5 Zie over girale betaling bijv. Asser-Hartkamp 4-I (2000), nrs.
516-517; Verbintenissenrecht (Rank), art. 6:114, nrs. 4 en 6; H.C.F.
Schoordijk, Het algemeen gedeelte van het verbintenissenrecht naar het
Nieuw Burgerlijk Wetboek, 1979, pp. 286-304; F.H.J. Mijnssen, Geld in
het vermogensrecht, Mon. NBW nr. A17, 1984, pp. 45-83; J.W.H.
Blomkwist, Het girale betalingsverkeer, WPNR 5845 (1987), pp. 547-554
(met een handig kort overzicht van alternatieve constructies op p. 551
r.k.); F.H.J. Mijnssen, De rekening-courantverhouding, 1995, pp.
94-107; W.A.K. Rank, Geld, geldschuld en betaling, 1996, pp. 169-293
en R.E. van Esch, Giraal betalingsverkeer/Elektronisch
betalingsverkeer, 2e druk 2001.
6 Natuurlijk zou men nog veel verder kunnen teruggaan, maar dat lijkt
mij in het kader van deze conclusie niet nodig.
7 De MvA doelt op het artikel van Blomkwist in WPNR 5845 (1987), pp.
547-554, waarin de auteur ook het ABN/Allectric-arrest
becommentarieerde.
8 Van Esch, a.w. (2001), pp. 117-118, schaart zich kennelijk geheel
achter het standpunt van de minister. R.D. Vriesendorp in Spier c.s.,
Verbintenissen uit de wet en schadevergoeding, 3e druk 2003, nr. 292,
p. 294 schrijft onder rechtstreekse verwijzing naar het
ABN/Allectric-arrest: 'De bank vervult slechts de functie van
intermediair, "boodschapper". Dit betekent dat de bank noch als
ontvanger, noch als prestant in het kader van onverschuldigde betaling
kan worden aangemerkt.' Vergelijk ook Schoordijk, noot bij HR 26
januari 2001 (ING/Standard), NTBR 2001, p. 310 (311), die, zonder te
verwijzen naar het ABN/Allectric-arrest en/of het aangehaalde
standpunt van de minister, stelt dat een bank die een ongeldige (de
vereiste handtekening ontbreekt) opdracht uitvoert, jegens de
begunstigde slechts een 'rechtstreekse verrijkingsvordering' heeft.
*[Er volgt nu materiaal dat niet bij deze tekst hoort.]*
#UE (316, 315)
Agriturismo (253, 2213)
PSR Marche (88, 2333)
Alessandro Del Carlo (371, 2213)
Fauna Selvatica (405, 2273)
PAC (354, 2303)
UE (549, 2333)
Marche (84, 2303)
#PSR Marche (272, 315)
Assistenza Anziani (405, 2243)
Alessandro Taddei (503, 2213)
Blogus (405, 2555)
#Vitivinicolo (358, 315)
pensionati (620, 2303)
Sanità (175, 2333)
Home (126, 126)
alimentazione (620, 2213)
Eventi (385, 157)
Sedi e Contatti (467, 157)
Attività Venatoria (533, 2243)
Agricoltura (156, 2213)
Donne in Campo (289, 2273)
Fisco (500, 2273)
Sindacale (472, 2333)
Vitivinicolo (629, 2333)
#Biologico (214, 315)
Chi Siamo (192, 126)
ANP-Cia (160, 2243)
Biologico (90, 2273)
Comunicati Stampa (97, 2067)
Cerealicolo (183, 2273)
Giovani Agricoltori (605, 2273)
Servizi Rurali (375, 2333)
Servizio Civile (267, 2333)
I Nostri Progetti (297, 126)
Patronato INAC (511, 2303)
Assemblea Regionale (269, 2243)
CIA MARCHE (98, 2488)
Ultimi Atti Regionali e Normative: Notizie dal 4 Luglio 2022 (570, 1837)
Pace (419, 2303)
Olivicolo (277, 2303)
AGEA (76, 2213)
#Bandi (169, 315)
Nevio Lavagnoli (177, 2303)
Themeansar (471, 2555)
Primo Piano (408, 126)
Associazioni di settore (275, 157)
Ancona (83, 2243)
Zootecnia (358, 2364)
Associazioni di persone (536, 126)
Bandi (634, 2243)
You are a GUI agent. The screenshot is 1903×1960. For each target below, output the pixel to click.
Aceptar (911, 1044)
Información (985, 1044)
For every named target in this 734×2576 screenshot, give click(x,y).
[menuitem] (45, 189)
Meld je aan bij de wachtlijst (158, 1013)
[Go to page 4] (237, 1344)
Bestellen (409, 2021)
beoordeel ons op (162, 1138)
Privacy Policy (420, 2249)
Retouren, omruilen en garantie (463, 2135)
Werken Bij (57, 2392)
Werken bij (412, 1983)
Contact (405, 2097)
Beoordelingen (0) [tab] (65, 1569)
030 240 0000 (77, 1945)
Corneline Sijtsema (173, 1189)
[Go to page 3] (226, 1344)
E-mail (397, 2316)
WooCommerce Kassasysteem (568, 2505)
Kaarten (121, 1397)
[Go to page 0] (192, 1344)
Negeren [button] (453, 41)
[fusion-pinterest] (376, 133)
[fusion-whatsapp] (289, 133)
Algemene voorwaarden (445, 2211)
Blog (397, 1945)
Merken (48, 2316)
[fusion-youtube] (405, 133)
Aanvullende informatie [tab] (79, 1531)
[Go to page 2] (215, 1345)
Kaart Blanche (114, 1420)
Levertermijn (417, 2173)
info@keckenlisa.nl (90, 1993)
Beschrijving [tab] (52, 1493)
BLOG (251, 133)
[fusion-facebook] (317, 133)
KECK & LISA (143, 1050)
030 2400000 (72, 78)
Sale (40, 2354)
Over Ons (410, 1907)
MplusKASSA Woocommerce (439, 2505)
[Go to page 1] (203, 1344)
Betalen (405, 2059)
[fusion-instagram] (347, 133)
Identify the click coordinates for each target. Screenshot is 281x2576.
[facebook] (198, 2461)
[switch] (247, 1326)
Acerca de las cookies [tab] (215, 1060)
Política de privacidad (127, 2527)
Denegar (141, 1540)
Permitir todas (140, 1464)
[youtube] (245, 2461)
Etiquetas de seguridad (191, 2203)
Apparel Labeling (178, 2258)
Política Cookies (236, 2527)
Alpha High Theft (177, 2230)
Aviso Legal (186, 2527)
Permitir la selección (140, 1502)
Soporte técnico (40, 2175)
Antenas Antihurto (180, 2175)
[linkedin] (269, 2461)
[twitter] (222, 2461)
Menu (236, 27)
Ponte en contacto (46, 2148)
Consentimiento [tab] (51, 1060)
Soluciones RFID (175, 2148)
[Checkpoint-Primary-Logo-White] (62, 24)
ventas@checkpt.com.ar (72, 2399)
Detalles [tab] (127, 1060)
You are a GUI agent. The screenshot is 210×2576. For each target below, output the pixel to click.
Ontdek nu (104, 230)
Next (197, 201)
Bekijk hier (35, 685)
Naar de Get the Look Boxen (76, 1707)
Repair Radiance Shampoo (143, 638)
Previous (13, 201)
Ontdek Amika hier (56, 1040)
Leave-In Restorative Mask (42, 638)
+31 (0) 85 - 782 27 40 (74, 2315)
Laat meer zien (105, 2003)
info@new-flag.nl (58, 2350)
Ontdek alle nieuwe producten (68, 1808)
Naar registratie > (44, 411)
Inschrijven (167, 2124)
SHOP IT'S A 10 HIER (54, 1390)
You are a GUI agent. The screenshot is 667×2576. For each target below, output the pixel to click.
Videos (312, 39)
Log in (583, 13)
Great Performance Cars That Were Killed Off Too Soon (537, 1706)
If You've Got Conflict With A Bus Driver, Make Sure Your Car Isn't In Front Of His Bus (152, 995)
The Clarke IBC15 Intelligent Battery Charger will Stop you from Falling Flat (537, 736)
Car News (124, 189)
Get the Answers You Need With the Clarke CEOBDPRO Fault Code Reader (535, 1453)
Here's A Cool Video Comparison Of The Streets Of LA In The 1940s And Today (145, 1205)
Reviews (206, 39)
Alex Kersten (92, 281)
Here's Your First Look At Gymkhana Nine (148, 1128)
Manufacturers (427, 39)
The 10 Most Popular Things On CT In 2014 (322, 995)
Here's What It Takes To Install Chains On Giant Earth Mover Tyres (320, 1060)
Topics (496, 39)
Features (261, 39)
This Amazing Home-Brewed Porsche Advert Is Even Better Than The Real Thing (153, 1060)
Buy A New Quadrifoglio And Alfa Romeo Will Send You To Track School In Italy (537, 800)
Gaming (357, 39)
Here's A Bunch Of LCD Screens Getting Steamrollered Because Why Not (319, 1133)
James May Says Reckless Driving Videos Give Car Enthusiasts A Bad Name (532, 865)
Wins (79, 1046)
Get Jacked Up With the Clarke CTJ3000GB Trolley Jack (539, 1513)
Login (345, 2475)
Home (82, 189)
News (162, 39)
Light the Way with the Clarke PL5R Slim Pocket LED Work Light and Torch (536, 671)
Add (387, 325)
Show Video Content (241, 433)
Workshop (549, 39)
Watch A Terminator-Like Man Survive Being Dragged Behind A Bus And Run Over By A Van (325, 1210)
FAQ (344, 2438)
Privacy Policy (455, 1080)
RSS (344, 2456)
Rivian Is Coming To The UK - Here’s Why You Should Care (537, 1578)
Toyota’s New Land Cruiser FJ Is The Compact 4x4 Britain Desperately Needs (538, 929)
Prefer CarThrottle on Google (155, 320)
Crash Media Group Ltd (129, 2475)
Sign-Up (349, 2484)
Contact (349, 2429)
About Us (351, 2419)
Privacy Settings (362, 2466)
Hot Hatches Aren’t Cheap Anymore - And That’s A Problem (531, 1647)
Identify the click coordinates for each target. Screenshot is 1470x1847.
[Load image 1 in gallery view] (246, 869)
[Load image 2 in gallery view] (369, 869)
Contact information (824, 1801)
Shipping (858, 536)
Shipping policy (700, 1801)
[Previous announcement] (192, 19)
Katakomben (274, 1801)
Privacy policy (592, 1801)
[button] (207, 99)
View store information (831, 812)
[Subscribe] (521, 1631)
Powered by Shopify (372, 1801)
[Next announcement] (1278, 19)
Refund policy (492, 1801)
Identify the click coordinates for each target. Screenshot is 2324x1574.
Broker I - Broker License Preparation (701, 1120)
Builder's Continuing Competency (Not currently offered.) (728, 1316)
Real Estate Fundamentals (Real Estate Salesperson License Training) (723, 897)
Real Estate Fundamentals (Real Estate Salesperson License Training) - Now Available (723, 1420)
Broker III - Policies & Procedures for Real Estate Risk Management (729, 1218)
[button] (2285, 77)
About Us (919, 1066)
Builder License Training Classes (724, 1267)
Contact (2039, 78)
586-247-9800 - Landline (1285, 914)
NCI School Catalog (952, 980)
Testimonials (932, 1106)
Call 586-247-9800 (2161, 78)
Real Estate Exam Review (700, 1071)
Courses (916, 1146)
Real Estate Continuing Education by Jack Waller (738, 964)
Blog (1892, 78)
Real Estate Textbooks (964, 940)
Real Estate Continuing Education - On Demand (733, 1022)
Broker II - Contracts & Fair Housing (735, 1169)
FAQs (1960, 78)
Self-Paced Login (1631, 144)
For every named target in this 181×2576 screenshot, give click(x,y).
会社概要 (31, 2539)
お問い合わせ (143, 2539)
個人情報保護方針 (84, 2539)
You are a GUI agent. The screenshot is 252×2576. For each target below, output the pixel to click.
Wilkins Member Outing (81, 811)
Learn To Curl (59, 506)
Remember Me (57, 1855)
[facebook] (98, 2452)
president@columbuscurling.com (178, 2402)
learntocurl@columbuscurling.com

Overigens opteert Schoordijk - in een eerdere publicatie - in een
geval waarin de begunstigde samenspant met de vervalser wél voor een
actie van de bank uit onverschuldigde betaling: zie zijn monografie
Onverschuldigde betaling en ongerechtvaardigde verrijking bij
zogenaamde driehoeksverhoudingen (1999), pp. 84-85. Daarbij is in
Schoordijk's constructie evenwel beslissend dat in geval van bedrog
(mede) door de begunstigde, aan de begunstigde geen derdenbescherming
toekomt.
9 Mijnssen, a.w. (1984), p. 69: 'De giro-instelling zal wel een
vordering wegens onverschuldigde betaling hebben indien zij zonder
geldige opdracht een overboeking verrichtte terwijl de begunstigde
geen vordering op degene, in wiens naam de overboeking geschiedde,
had. Er is dan geen sprake van dat een giro-instelling een schuld van
een derde voldeed zodat artikel 6.1.6.4 (art. 1418) buiten toepassing
blijft. In dat geval was het de giro-instelling die onverschuldigd
betaalde, niet haar cliënt in wiens opdracht zij verklaard had dat te
doen. Ingevolge art. 6.4.2.1 komt de vordering uit onverschuldigde
betaling dan aan de giro-instelling toe.'
10 Scheltema betoogt dat de situatie waarin de bank een fout maakt,
gelijkgesteld moet worden met een betaling door een derde uit eigen
beweging, nu de vermeende opdrachtgever in deze gevallen op geen
enkele wijze bij de betaling betrokken is: M.W. Scheltema,
Onverschuldigde betaling, 1997, pp. 101 en 102.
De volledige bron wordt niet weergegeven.